Still life

Drôle d’endroit pour ne pas se rencontrer.

J’ai toujours peine à croire que la Chine n’est plus le pays du Lotus bleu, des mandarins, des coolies et des pousse-pousse, pour qui, dans mon enfance, on récoltait les papiers d’argent qui entouraient le chocolat afin de venir en aide à ses nombreux enfants. Je sais bien – les actualités me le répètent à tout moment – que c’est aujourd’hui la deuxième Puissance du monde et elle nous envahit de cent produits qui ne sont pas toujours de qualité. Je me rappelle aussi les Cent fleurs, le Grand bond en avant, les gardes rouges, l’adulation femelle des gauchistes européens pour Mao Tse-tung et la Révolution culturelle.

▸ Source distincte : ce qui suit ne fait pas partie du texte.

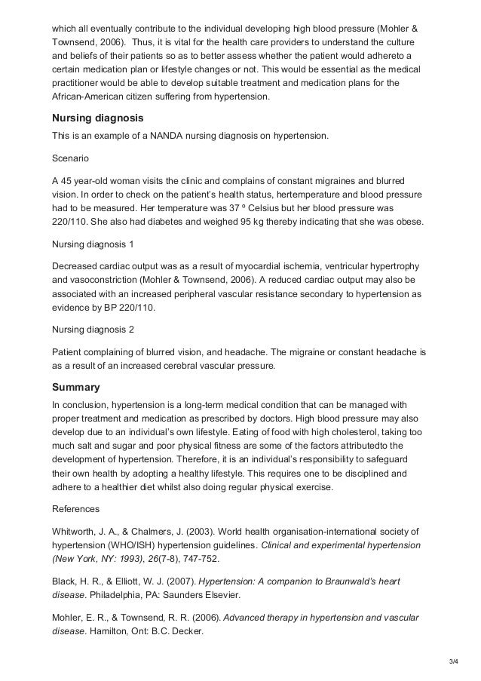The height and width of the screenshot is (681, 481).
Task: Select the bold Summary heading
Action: point(75,388)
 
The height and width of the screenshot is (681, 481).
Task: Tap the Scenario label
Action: point(71,160)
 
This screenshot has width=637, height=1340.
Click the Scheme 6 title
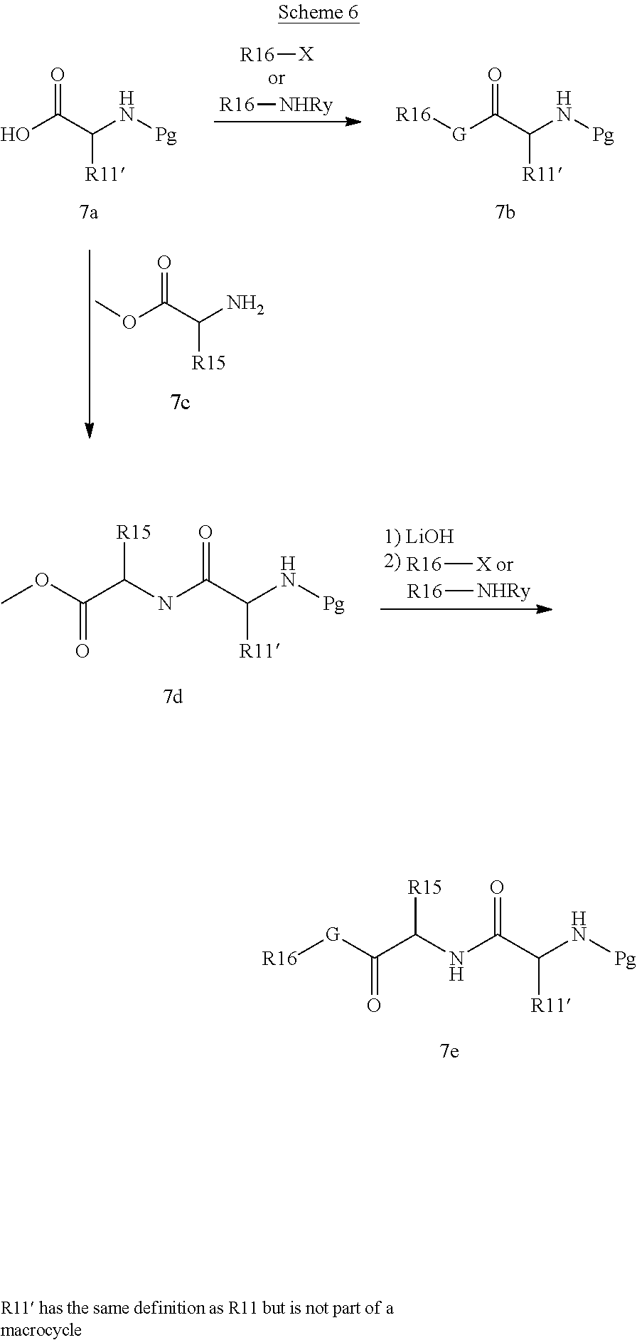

Il n’y a rien de tout ça dans Still life : aucun des buildings de la modernité, aucune des usines fébriles d’activité, aucune des images touristiques de la Grande muraille ou de la Cité interdite. On voit une zone crasseuse, brouillardeuse, sur-occupée par des immeubles minables construits à la va-vite et n’importe comment, qui cohabitent, si l’on peut dire, dans la boue et les gravats, avec des sortes de bidonvilles humides faits de tôles rouillées.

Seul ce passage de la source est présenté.